Obama, on the other hand, seems to regard environmentalism as more of a moral obligation than an economic opportunity. He’s shorter on specifics, particularly when it comes to financial breakdowns, but he discusses some pressing big-picture concepts—for example, the environmental consequences of urban sprawl, a phenomenon that has been encouraged by misguided tax incentives. And he gets points for thinking not just about energy, but also several issues near and dear to green-minded voters: As elucidated in this supplementary fact sheet, Obama’s team hopes to tackle lead poisoning, toxic runoff from livestock operations, and sustainable solutions to Western drought.

So, to answer your pointed question, who has more green cred? The Lantern hates to waffle, but it’s really a matter of how you regard your own environmental leanings. Clinton’s plan offers more red meat for stats geeks (whose ranks include your humble narrator), but Obama’s is slightly more visionary. Neither is perfect, given their knee-jerk affinity for biofuels and clean coal, but such is the nature of politics.

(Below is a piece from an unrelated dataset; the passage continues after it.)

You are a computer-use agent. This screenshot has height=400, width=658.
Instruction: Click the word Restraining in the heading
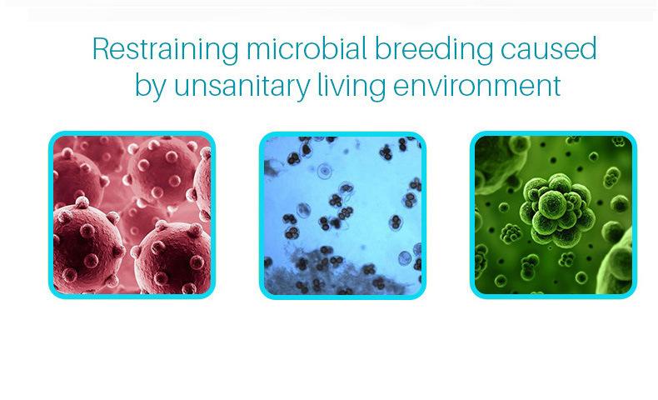(166, 50)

Comparing the two leading Democrats with the presumptive Republican is tough, since McCain hasn’t released a comprehensive environmental platform. All we can go by at present is this page from his Web site, which is full of sweet platitudes but woefully short on specifics. Given the lack of crunchiness among his base, McCain generally avoids any language that might smack of “Save the Whales” do-goodism. He instead favors variations on the concept of “stewardship,” a catchphrase popular among admirers of Theodore Roosevelt as well as climate change skeptics.

Based on his record in the Senate, McCain seems mildly green. He co-sponsored the 2003 Climate Stewardship Act, the first Senate bill to propose a cap-and-trade system, and he’s been very clear about his personal belief that, yes, human beings are causing the planet’s climate to go haywire.

But critics point out that McCain’s cap-and-trade bill eventually morphed into this, which is much less ambitious than what either Obama or Clinton is proposing: The retitled Climate Stewardship and Innovation Act of 2007 would reduce American carbon emissions to 30 percent of their 2004 levels by 2050. The revamped act also includes large subsidies for nuclear power, with much of the money coming from the auction of pollution credits. (An in-depth, skeptical assessment of McCain’s environmental record is here.)

There’s a good chance that McCain is waiting until his Democratic opponent is determined to release a detailed environmental plan. Until that happens, though, the Lantern will give McCain’s barebones platform a solid C-minus, while the two Democrats get shaky Bs for their meticulous plans.